*** MATERIAL TO PROCESS Section Begins ***

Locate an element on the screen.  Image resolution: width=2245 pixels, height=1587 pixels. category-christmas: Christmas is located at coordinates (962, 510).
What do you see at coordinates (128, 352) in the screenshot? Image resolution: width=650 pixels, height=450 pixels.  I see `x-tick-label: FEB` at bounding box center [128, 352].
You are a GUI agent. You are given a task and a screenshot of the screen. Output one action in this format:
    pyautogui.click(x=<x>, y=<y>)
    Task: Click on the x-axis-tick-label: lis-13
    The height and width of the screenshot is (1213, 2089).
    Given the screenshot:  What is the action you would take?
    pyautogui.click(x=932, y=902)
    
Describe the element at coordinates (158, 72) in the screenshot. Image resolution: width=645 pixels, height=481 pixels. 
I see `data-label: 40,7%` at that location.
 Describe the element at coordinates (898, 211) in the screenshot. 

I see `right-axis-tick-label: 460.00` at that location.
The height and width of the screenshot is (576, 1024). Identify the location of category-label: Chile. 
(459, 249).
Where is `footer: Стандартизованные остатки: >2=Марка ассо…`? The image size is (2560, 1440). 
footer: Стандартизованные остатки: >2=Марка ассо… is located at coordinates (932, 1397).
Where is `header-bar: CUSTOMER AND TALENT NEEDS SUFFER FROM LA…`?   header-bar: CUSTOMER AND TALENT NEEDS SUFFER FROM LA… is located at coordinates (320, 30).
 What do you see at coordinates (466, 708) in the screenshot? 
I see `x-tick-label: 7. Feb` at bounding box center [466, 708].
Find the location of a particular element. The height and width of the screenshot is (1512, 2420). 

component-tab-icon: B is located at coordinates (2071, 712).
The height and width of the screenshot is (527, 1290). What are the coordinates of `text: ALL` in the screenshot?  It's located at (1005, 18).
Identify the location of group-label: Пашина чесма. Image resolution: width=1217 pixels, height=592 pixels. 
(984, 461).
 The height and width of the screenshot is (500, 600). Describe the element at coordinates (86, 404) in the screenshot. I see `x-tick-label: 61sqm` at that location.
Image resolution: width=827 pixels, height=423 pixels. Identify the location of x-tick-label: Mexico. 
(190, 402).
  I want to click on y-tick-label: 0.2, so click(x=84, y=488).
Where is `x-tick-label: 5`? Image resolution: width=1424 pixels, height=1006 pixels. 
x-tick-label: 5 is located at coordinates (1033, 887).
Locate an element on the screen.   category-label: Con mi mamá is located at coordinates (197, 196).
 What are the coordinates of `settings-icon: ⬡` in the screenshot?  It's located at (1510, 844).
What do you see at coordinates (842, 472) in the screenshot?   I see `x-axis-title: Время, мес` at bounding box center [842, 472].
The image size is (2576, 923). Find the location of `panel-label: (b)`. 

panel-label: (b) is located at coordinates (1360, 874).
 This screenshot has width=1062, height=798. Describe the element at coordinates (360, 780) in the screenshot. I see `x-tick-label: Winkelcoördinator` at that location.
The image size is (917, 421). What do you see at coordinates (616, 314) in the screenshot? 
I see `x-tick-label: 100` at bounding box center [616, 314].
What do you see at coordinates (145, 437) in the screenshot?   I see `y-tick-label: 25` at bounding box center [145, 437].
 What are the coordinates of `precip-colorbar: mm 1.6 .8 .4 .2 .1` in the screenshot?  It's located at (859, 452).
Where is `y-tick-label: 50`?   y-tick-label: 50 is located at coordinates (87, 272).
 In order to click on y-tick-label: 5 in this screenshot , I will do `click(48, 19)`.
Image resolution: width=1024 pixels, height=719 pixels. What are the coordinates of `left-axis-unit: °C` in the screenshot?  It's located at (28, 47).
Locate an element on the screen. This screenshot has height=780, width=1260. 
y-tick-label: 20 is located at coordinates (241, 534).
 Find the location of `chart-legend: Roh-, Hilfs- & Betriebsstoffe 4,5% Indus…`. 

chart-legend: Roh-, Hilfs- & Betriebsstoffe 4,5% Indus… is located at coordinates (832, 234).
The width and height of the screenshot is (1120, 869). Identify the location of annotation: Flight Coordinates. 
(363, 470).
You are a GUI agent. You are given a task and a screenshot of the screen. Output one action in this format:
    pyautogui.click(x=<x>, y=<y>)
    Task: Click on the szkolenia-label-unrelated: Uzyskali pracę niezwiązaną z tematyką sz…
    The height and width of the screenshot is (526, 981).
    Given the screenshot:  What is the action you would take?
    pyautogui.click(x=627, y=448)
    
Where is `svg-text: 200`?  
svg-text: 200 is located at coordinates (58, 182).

*** MATERIAL TO PROCESS Section Ends ***

Report how many lines of the rows above contain the string "ассо", counting case. Give only the number.

◆ OUTPUT:
2